**Task inputs:**
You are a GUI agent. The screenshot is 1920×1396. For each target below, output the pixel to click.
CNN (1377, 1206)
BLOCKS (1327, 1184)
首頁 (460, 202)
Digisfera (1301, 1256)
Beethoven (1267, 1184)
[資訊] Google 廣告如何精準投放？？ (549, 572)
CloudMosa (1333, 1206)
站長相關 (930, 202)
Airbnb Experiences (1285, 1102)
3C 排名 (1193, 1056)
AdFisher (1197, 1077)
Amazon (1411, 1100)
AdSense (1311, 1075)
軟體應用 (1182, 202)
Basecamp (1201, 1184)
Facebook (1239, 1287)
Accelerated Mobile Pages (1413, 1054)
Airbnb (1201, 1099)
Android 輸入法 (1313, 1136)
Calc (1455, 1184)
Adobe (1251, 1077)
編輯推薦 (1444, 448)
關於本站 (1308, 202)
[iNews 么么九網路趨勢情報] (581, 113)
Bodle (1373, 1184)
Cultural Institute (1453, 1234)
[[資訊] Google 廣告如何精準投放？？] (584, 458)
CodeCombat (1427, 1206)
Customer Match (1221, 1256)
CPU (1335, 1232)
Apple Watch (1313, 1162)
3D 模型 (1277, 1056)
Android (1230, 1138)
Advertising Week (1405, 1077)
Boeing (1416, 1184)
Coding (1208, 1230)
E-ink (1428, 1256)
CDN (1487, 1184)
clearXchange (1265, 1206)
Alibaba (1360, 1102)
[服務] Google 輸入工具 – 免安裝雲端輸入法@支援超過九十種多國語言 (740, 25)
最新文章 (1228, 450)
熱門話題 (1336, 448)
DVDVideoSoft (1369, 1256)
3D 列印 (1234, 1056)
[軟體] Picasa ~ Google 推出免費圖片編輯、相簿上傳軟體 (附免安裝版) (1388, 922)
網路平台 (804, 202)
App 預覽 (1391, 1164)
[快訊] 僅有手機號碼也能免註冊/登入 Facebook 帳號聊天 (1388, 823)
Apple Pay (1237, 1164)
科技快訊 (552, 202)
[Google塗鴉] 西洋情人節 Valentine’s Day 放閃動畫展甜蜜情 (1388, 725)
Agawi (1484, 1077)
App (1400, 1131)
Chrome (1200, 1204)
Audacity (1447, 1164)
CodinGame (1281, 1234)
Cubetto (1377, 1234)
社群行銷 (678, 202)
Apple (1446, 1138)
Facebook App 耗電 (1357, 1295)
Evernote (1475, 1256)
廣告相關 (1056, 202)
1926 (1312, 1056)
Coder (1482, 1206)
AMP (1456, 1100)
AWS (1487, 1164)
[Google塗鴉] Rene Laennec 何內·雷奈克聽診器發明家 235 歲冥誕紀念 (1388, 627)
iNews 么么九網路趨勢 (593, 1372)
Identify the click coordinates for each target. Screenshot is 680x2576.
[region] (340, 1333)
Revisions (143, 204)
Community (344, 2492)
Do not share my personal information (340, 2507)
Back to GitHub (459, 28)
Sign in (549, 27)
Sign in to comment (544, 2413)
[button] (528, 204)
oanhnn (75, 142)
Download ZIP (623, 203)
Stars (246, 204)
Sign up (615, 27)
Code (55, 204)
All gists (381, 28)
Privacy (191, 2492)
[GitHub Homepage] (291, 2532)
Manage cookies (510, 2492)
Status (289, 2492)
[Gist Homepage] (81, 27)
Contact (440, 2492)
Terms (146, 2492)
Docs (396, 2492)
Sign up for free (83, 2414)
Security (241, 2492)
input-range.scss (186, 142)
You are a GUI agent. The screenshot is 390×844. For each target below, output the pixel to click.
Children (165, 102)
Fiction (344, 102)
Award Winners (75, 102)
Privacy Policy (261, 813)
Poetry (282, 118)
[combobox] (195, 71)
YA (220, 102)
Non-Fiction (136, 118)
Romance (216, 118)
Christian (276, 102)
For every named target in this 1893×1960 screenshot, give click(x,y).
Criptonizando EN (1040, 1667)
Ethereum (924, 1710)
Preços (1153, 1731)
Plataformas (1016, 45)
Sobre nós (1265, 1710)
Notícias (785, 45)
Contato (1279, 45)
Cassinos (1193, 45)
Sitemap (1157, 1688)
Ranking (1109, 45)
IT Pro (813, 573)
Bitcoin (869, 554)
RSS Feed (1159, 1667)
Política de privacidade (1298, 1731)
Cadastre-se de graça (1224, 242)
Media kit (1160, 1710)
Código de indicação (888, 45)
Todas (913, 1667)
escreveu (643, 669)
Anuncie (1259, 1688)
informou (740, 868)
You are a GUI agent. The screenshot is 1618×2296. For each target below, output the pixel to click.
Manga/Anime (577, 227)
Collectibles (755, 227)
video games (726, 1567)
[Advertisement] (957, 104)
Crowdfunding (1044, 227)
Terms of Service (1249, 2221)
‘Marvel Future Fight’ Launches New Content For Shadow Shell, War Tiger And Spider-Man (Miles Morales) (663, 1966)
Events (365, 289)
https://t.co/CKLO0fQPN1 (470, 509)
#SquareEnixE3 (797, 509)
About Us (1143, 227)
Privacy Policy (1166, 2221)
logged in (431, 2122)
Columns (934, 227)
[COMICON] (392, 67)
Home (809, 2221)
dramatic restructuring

**Work item:**
Nothing but the lines from the top of the records down to the line with "Back to GitHub (459, 28)" belongs in the answer; repeat them exactly.

**Expected answer:**
You are a GUI agent. The screenshot is 1920×1396. For each target below, output the pixel to click.
CNN (1377, 1206)
BLOCKS (1327, 1184)
首頁 (460, 202)
Digisfera (1301, 1256)
Beethoven (1267, 1184)
[資訊] Google 廣告如何精準投放？？ (549, 572)
CloudMosa (1333, 1206)
站長相關 (930, 202)
Airbnb Experiences (1285, 1102)
3C 排名 (1193, 1056)
AdFisher (1197, 1077)
Amazon (1411, 1100)
AdSense (1311, 1075)
軟體應用 (1182, 202)
Basecamp (1201, 1184)
Facebook (1239, 1287)
Accelerated Mobile Pages (1413, 1054)
Airbnb (1201, 1099)
Android 輸入法 (1313, 1136)
Calc (1455, 1184)
Adobe (1251, 1077)
編輯推薦 (1444, 448)
關於本站 (1308, 202)
[iNews 么么九網路趨勢情報] (581, 113)
Bodle (1373, 1184)
Cultural Institute (1453, 1234)
[[資訊] Google 廣告如何精準投放？？] (584, 458)
CodeCombat (1427, 1206)
Customer Match (1221, 1256)
CPU (1335, 1232)
Apple Watch (1313, 1162)
3D 模型 (1277, 1056)
Android (1230, 1138)
Advertising Week (1405, 1077)
Boeing (1416, 1184)
Coding (1208, 1230)
E-ink (1428, 1256)
CDN (1487, 1184)
clearXchange (1265, 1206)
Alibaba (1360, 1102)
[服務] Google 輸入工具 – 免安裝雲端輸入法@支援超過九十種多國語言 (740, 25)
最新文章 (1228, 450)
熱門話題 (1336, 448)
DVDVideoSoft (1369, 1256)
3D 列印 (1234, 1056)
[軟體] Picasa ~ Google 推出免費圖片編輯、相簿上傳軟體 (附免安裝版) (1388, 922)
網路平台 (804, 202)
App 預覽 (1391, 1164)
[快訊] 僅有手機號碼也能免註冊/登入 Facebook 帳號聊天 (1388, 823)
Apple Pay (1237, 1164)
科技快訊 (552, 202)
[Google塗鴉] 西洋情人節 Valentine’s Day 放閃動畫展甜蜜情 (1388, 725)
Agawi (1484, 1077)
App (1400, 1131)
Chrome (1200, 1204)
Audacity (1447, 1164)
CodinGame (1281, 1234)
Cubetto (1377, 1234)
社群行銷 (678, 202)
Apple (1446, 1138)
Facebook App 耗電 (1357, 1295)
Evernote (1475, 1256)
廣告相關 (1056, 202)
1926 (1312, 1056)
Coder (1482, 1206)
AMP (1456, 1100)
AWS (1487, 1164)
[Google塗鴉] Rene Laennec 何內·雷奈克聽診器發明家 235 歲冥誕紀念 (1388, 627)
iNews 么么九網路趨勢 (593, 1372)
Identify the click coordinates for each target. Screenshot is 680x2576.
[region] (340, 1333)
Revisions (143, 204)
Community (344, 2492)
Do not share my personal information (340, 2507)
Back to GitHub (459, 28)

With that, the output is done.